Canadian Senator from Prince Edward Island
- In office March 8, 2001 – September 8, 2017
- Nominated by: Jean Chrétien
- Appointed by: Adrienne Clarkson

Member of the Legislative Assembly of Prince Edward Island from 4th Prince
- In office 1989–1996 Serving with Stavert Huestis
- Preceded by: Prowse Chappel
- Succeeded by: riding dissolved

Personal details
- Born: September 8, 1942 (age 83) Howlan, Prince Edward Island, Canada
- Party: Liberal (until 2014) Independent Liberal (2014-present)
- Other political affiliations: Prince Edward Island Liberal Party

= Libbe Hubley =

Canadian politician

Elizabeth M. "Libbe" Hubley (born September 8, 1942) is a Canadian politician who sat in the Senate of Canada representing Prince Edward Island from 2001 until her retirement in 2017.
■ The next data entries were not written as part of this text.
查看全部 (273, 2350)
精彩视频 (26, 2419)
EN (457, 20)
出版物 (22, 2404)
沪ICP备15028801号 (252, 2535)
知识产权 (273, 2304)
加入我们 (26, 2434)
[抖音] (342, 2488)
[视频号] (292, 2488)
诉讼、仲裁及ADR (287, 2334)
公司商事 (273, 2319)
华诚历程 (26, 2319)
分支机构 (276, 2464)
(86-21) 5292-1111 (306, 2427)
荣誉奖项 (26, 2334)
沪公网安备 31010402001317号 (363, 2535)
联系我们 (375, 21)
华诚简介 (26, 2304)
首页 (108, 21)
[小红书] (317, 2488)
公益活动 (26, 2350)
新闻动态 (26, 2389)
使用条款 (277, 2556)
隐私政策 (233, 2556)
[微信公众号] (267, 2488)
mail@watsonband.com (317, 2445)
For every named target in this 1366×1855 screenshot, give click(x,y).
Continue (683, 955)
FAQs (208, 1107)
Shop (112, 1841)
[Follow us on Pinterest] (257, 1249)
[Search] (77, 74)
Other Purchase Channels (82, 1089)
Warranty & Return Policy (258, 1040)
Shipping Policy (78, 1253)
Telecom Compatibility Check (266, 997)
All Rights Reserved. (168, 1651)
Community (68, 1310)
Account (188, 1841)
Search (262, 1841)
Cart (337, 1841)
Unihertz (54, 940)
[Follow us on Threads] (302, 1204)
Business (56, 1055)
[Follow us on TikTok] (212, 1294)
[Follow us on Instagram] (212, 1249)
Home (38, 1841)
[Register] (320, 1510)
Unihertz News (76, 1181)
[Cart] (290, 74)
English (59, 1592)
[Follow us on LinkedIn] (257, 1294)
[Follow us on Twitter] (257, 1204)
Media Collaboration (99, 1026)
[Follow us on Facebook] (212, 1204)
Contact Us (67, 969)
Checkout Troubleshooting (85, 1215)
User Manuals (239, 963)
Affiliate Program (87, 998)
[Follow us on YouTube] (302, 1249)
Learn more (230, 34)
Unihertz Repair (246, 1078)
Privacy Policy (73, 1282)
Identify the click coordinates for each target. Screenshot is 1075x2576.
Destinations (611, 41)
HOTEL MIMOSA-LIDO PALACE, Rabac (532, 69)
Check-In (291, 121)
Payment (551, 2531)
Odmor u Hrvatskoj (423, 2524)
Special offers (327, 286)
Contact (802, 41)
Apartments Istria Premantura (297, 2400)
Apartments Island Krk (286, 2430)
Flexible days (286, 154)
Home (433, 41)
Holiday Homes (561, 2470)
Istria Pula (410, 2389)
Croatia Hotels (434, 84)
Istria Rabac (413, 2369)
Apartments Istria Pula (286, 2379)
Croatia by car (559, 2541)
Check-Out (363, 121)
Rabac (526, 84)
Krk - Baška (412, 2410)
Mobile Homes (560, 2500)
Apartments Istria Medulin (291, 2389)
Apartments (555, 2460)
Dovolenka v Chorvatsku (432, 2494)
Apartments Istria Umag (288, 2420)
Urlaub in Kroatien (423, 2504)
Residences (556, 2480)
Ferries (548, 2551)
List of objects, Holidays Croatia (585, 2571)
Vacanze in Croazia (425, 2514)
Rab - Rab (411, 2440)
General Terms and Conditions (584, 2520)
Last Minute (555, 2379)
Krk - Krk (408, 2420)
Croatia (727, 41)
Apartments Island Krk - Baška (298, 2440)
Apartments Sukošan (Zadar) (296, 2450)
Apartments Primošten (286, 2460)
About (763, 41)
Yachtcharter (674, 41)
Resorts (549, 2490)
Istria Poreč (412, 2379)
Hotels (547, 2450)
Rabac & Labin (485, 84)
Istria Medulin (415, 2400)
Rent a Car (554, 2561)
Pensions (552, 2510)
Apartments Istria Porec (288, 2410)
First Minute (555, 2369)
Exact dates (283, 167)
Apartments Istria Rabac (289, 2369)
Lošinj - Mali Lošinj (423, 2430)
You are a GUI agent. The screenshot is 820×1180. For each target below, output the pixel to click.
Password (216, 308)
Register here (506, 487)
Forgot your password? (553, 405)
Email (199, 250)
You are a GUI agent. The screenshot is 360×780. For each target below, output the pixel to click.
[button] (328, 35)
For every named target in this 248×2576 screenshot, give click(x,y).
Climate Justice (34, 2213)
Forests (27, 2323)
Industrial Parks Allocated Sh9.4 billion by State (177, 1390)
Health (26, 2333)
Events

In 1989 she was elected to Prince Edward Island's legislative assembly as a Liberal. She was re-elected in 1993 and served as Deputy Speaker of the legislature from 1993 to 1996.

On March 8, 2001, Hubley was appointed to the Canadian Senate on the advice of Prime Minister Jean Chrétien. Beginning in 2006, she was the Deputy Whip of the Liberal Party.

On January 29, 2014, Liberal Party leader Justin Trudeau announced all Liberal Senators, including Hubley, were removed from the Liberal caucus, and would continue sitting as Independents. The Senators continue to refer to themselves as the Senate Liberal Caucus even though they are no longer members of the parliamentary Liberal caucus.

Hubley is a past member and longtime supporter of the Girl Guides of Canada.